Transformer-based models that learn biological meaning from protein sequence data.
Protein language models (PMLs) are self-supervised deep learning models—most commonly transformer architectures—trained on hundreds of millions of protein sequences drawn from databases like UniProt. Rather than learning from labeled examples, they are trained using objectives borrowed from natural language processing, such as masked token prediction, where the model learns to reconstruct randomly hidden amino acids from their surrounding context. Through this process, the model implicitly learns the statistical grammar of protein sequences, capturing evolutionary constraints, structural tendencies, and functional signatures encoded in the patterns of amino acid co-occurrence.
The representations produced by PMLs are dense, contextual embeddings that encode far more than simple sequence composition. Because proteins that share a common ancestor tend to preserve functionally important residues across billions of years of evolution, a model trained on enough sequences learns which positions are conserved, which are variable, and how changes at one site relate to changes elsewhere.

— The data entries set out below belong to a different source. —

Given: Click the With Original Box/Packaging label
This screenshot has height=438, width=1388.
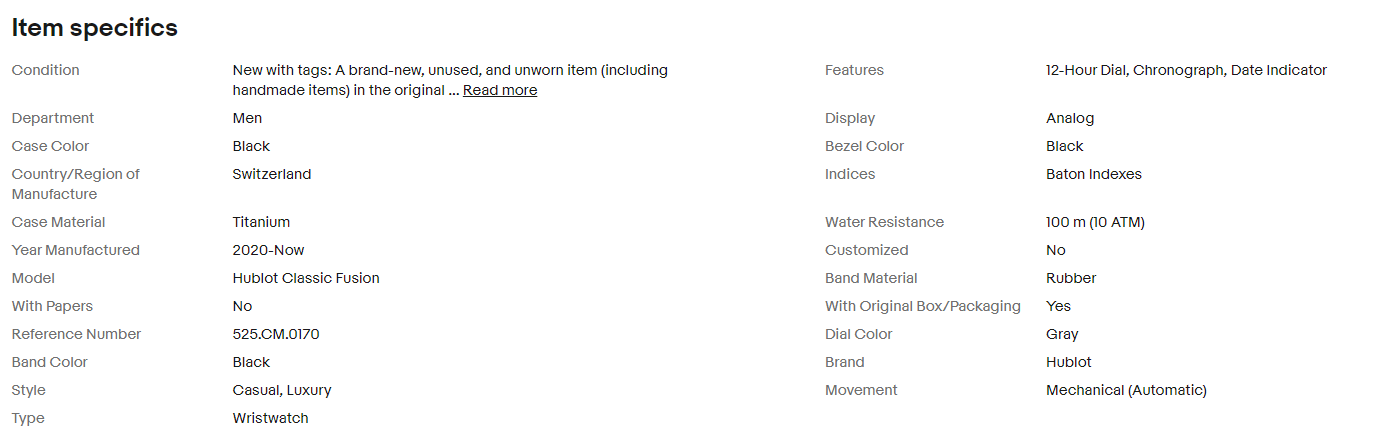Looking at the screenshot, I should pyautogui.click(x=922, y=306).
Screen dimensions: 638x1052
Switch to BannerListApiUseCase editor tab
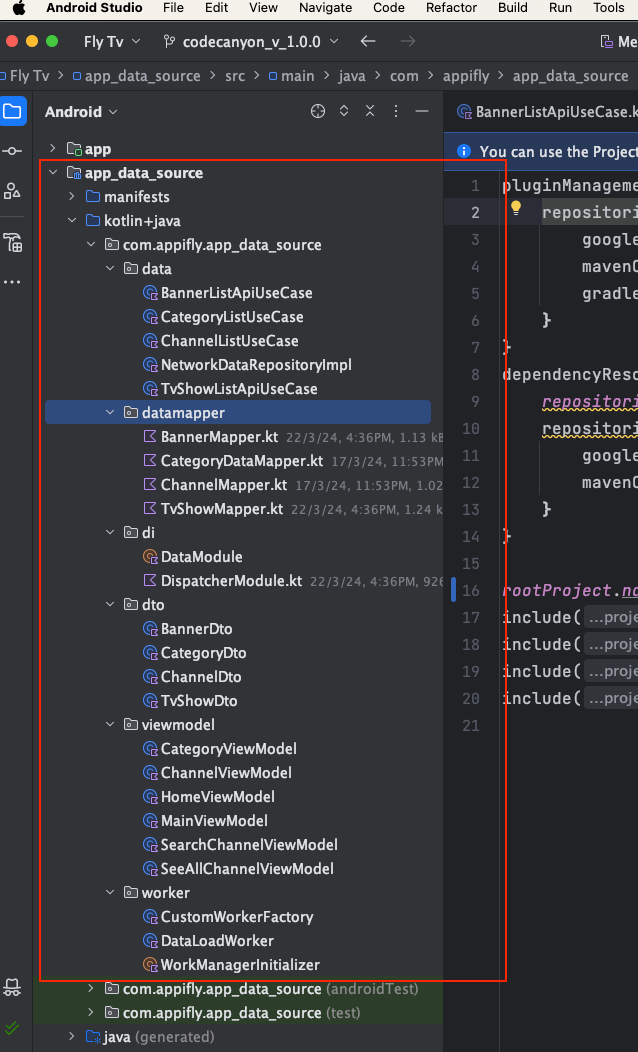[x=550, y=112]
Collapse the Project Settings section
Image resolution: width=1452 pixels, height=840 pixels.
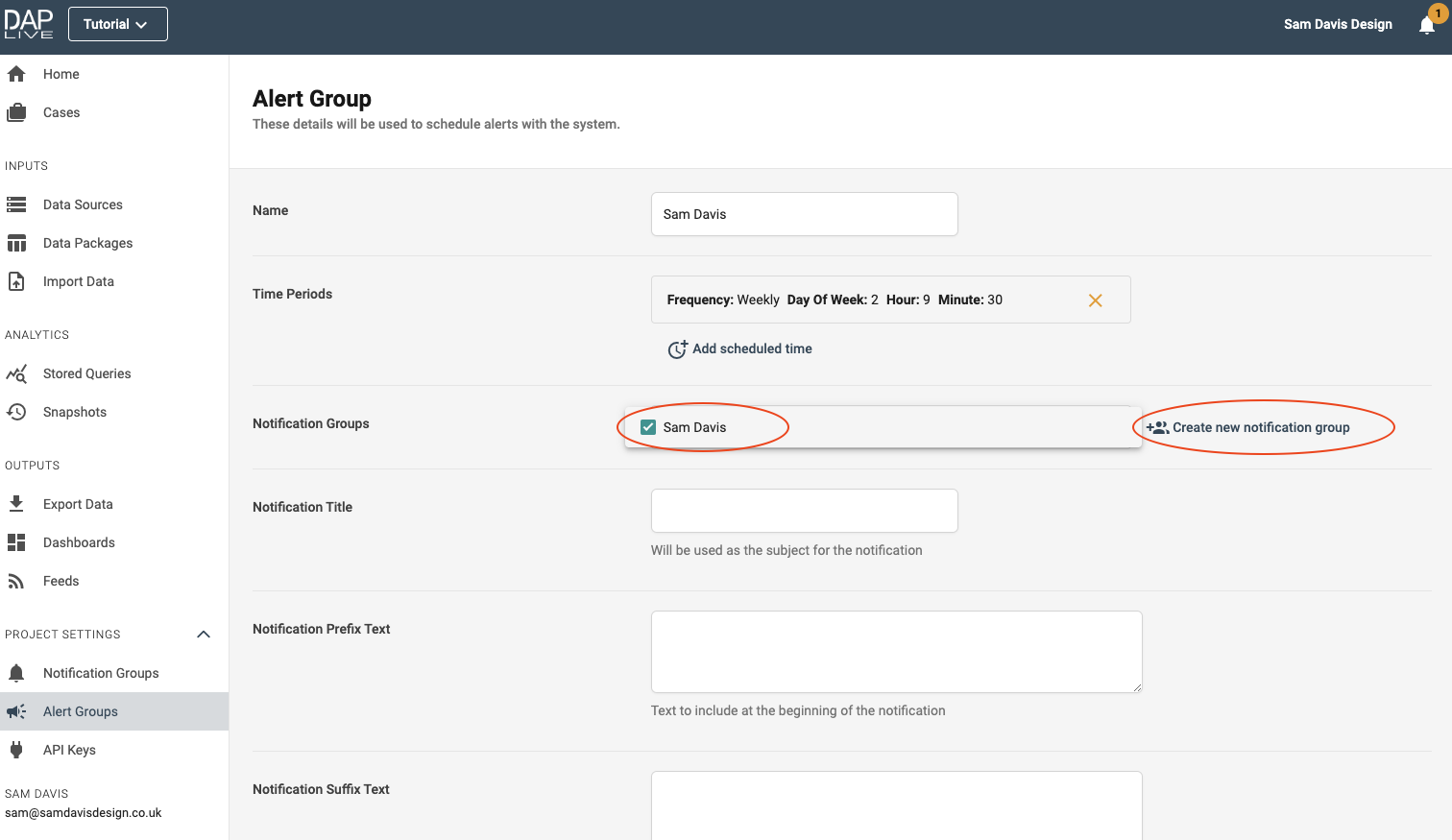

These embeddings transfer remarkably well to downstream tasks: fine-tuned or zero-shot PMLs achieve strong performance on remote homology detection, secondary and tertiary structure prediction, functional annotation, and variant effect scoring—predicting, for instance, whether a mutation is likely to be tolerated or deleterious.
PMLs also support generative protein design. By treating sequence generation as conditional language modeling, researchers can sample novel sequences likely to fold into desired structures or exhibit target functions, bypassing the need for exhaustive experimental screening. Landmark models in this space include ESM-1b, ESM-2, ProtBERT, ProtTrans, and ESM-3, each demonstrating that scaling model size and training data yields consistent improvements analogous to scaling laws observed in large language models for text.
Despite their power, PMLs have important limitations. They operate purely on sequence and do not explicitly model three-dimensional physics, thermodynamic stability, or the geometric constraints of protein folding. They can also reflect biases in training databases, which oversample certain organism types and protein families. For this reason, PMLs are often combined with multiple sequence alignments, structural encoders, or physics-based scoring to form hybrid systems that leverage the complementary strengths of each approach.